China Banks Drop as Rate Cut, Looser Loan Rules Hurt Profit
Industrial & Commercial Bank of China Ltd., the nation’s largest, dropped 1.4 percent to HK$4.23 as of 12:00 p.m. break in Hong Kong, and lost 1 percent in Shanghai. China Construction Bank Corp. (939), the second biggest, fell 2.3 percent in Hong Kong and Bank of Communications Co., the fifth largest, declined 3.1 percent after losing as much as 4.6 percent.
Shares of Chinese banks have underperformed the benchmark Hang Seng Index this year and are trading close to record-low valuations as an economic slowdown, an increase in bad loans and interest-rate liberalization threaten to curb profitability. The central bank yesterday reduced the benchmark one-year lending and deposit rates and allowed banks to widen the discount on borrowing costs to 30 percent from 20 percent.

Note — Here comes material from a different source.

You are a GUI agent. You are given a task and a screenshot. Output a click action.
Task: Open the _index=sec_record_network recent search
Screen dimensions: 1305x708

“The regulators are increasingly relying on banks to indirectly spur corporate profitability by reducing financing costs,” Sheng Nan, a Hong Kong-based analyst at CCB International Securities Ltd., said in a phone interview today. “The banking industry will need to play a greater role in helping bolster economic growth, which may come at the expense of the sector’s profitability.”
China’s economy may grow at 7.8 percent in the second quarter, the weakest in three years, according to consensus forecast in a Bloomberg survey.
Yesterday’s move may cut listed banks’ net interest margins by 10.4 basis points and their pretax profits by 6.1 percent, Deutsche Bank AG forecasts. About two-thirds of the impact comes from the interest rate cut, with the rest resulting from deregulation, analysts Tracy Yu and Judy Zhang said in a note.
China’s four biggest banks today set their one-year deposit rate at 3.25 percent, compared with the 3 percent benchmark, according to their websites. Lenders are allowed to pay a maximum of 1.1 times the rate set by the central bank.
The People’s Bank of China in June cut interest rates for the first time since 2008. The two reductions may lower banks’ average net income by 5 percent to 8 percent this year and by 24 percent to 34 percent in 2013, Barclays Capital said.
Economic growth has slowed for five straight quarters, with gross domestic product expanding 8.1 percent in the three months ended March 31. That’s the weakest in almost three years. The government is accelerating approvals for investment projects even as it has refrained from introducing stimulus on the scale unleashed during the global financial crisis.